The first question to consider is what is the nature of an appeal on a “question of law”? The provisions of the Child Support Legislation Amendment (Reform of the Child Support Scheme – New Formula and Other Measures) Act 2006 have significantly reformed the review process in respect of administrative decisions of the Child Support Registrar. The legislation has inaugurated an independent process of review through the SSAT. This process is external of the Agency’s processes and is administrative in nature.
Pursuant to the provisions of section 110B, any further appeal from the SSAT is limited in nature.

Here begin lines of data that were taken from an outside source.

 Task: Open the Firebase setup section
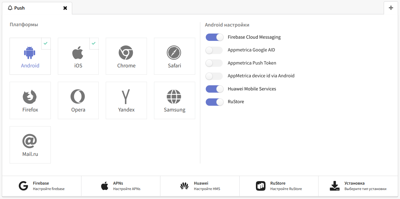42,186
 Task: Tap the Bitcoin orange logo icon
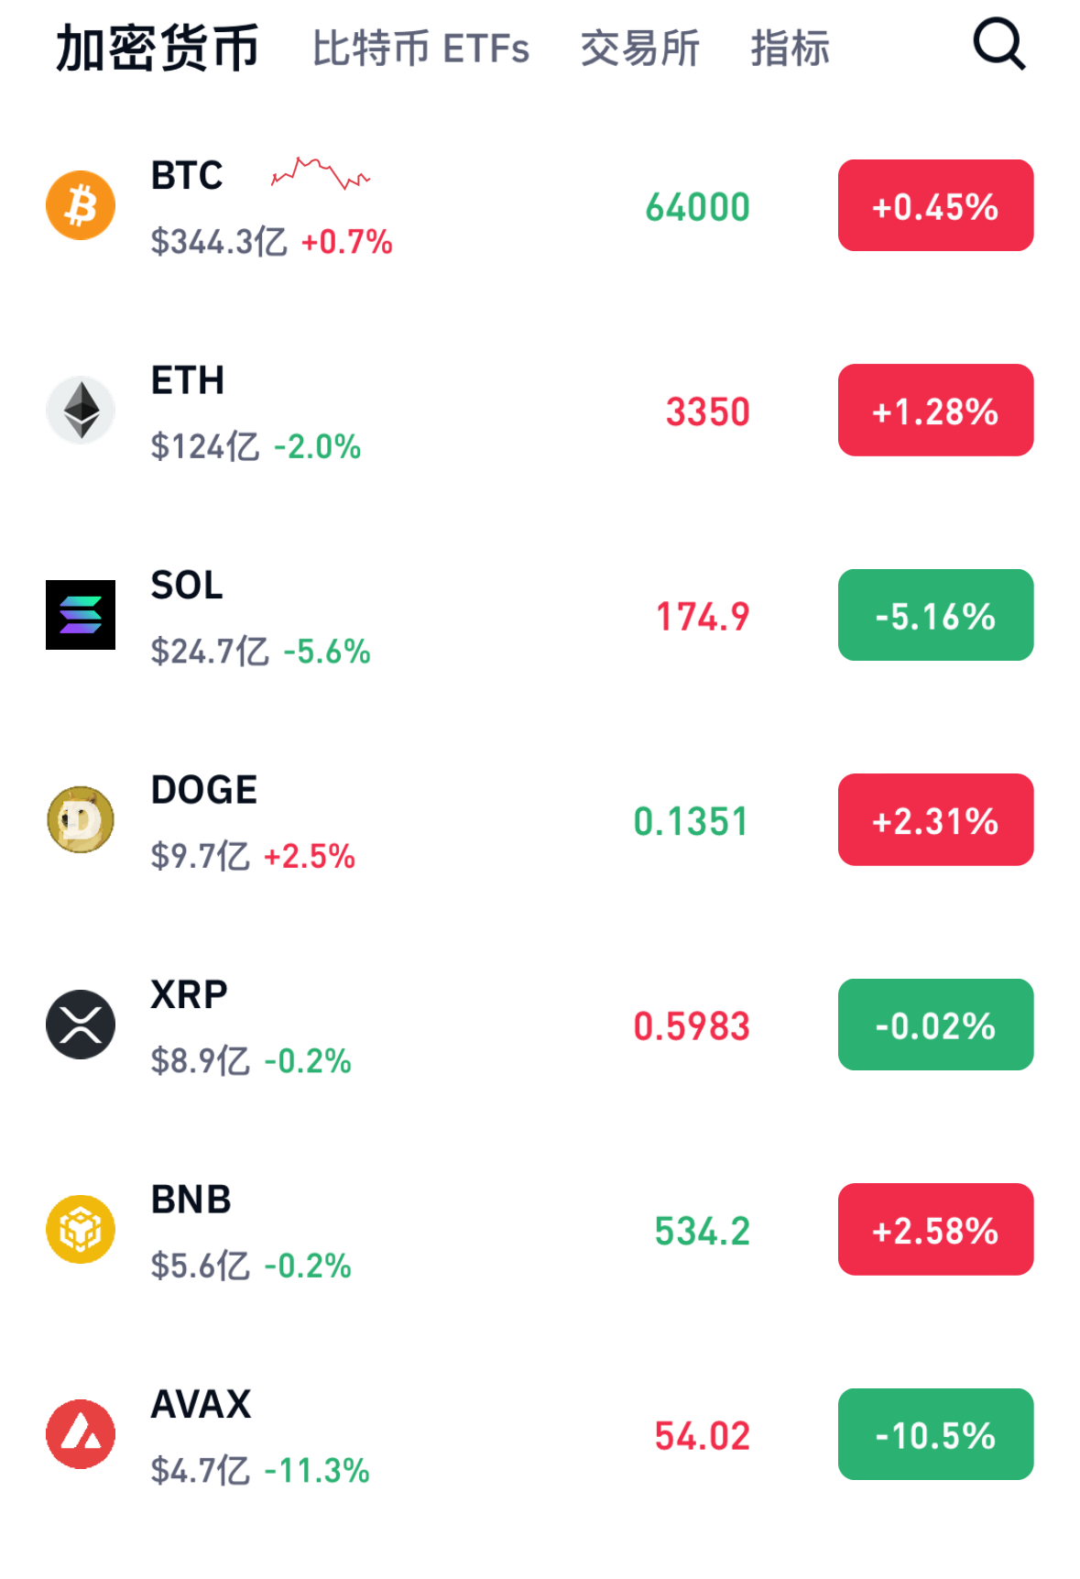[x=81, y=205]
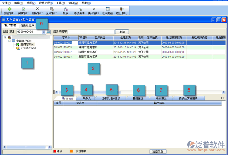Switch to the 联系人 tab
The image size is (228, 155).
tap(87, 99)
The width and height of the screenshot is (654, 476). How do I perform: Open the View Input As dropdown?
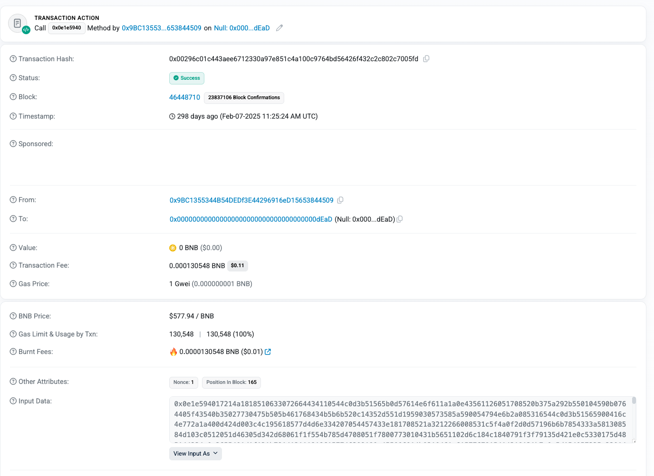tap(195, 453)
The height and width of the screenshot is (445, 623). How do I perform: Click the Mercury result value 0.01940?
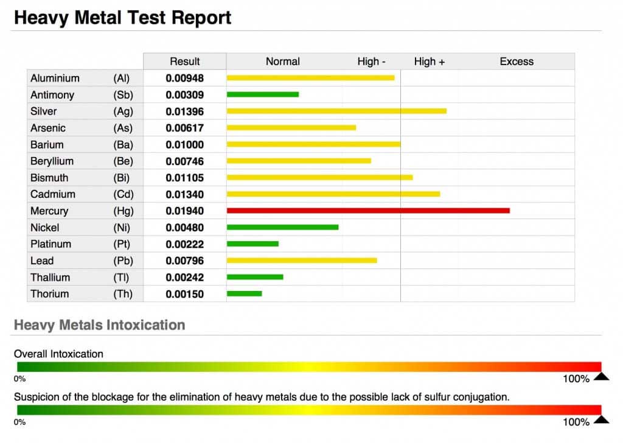(x=184, y=211)
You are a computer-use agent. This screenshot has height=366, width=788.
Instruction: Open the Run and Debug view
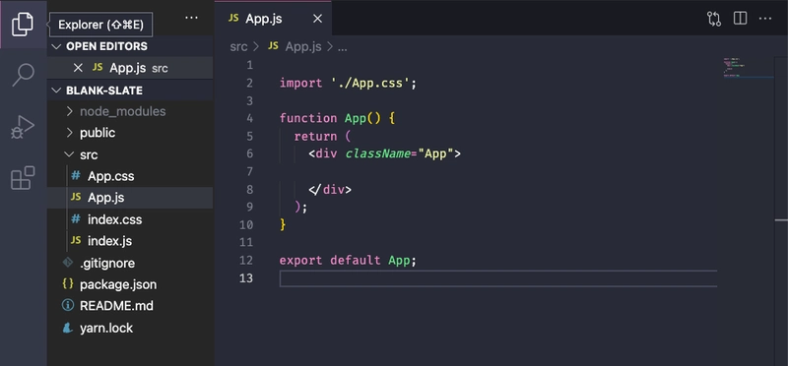23,127
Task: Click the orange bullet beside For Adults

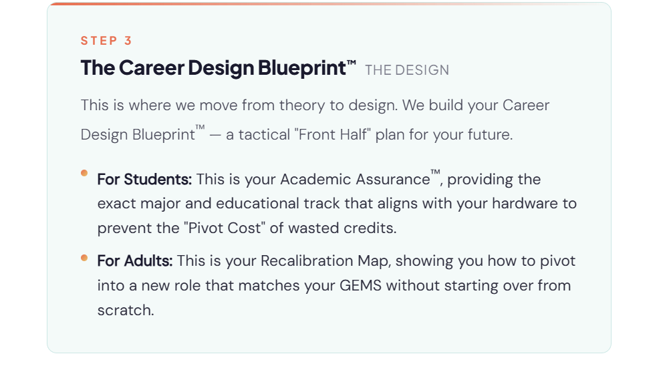Action: 84,257
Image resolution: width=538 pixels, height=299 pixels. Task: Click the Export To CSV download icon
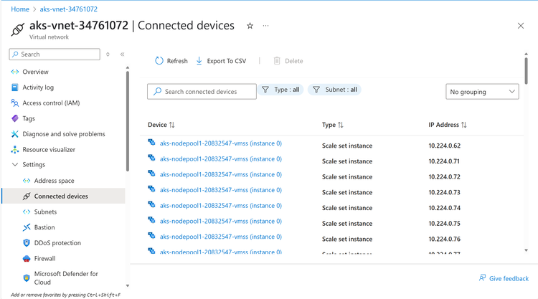tap(199, 61)
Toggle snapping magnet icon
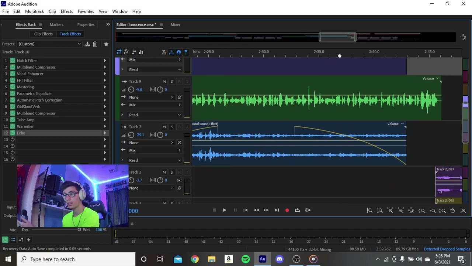Image resolution: width=472 pixels, height=266 pixels. (178, 52)
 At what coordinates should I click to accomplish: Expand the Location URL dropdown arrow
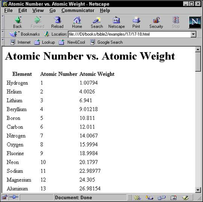tap(193, 35)
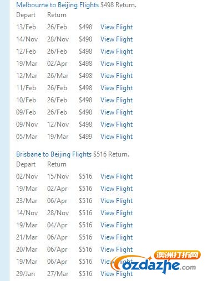Screen dimensions: 213x281
Task: View flight departing 12/Feb returning 26/Feb
Action: 116,51
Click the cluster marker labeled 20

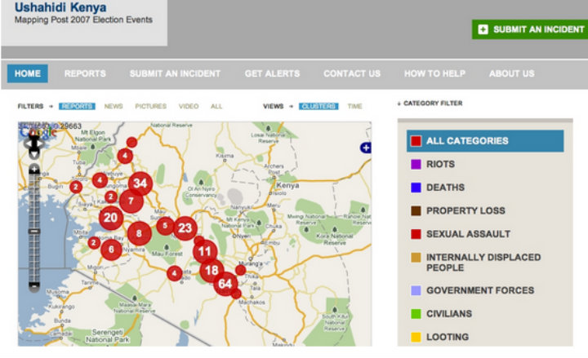[111, 217]
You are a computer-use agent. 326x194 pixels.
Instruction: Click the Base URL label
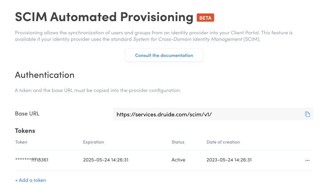(x=27, y=113)
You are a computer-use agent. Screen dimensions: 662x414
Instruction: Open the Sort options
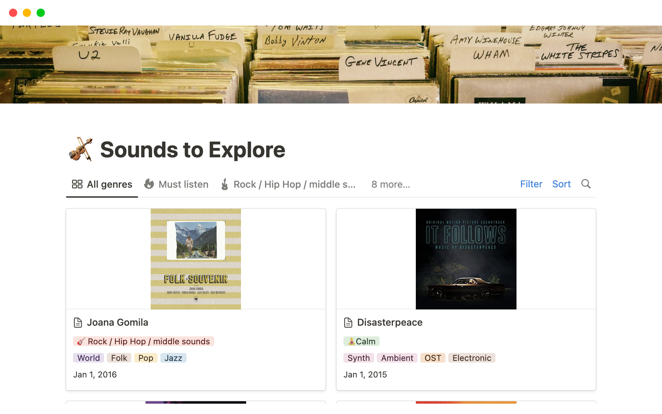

It is limited only to an examination of how the SSAT applied or failed to apply the applicable principles of law, which were relevant to the determination of the appeal issue which came before it.
As such, an appeal to this court, pursuant to section 110B, does not constitute a rehearing on the merits of the case nor should this court, other than in exceptional circumstances, challenge findings of fact made by the SSAT.[13]
[13] See Child Support (Registration and Collection) Act 1988 at section 110G(1)
The power of this court, in an appeal from the SSAT, to make finding of facts is limited by the provisions of section 110G of the Collection Act. The court may make a finding only if the following two provisos are satisfied:
·Such a finding of fact is not inconsistent with findings of fact made by the SSAT – other than findings made by the SSAT as a result of an error of law.
·It is convenient for the court to make such findings of fact.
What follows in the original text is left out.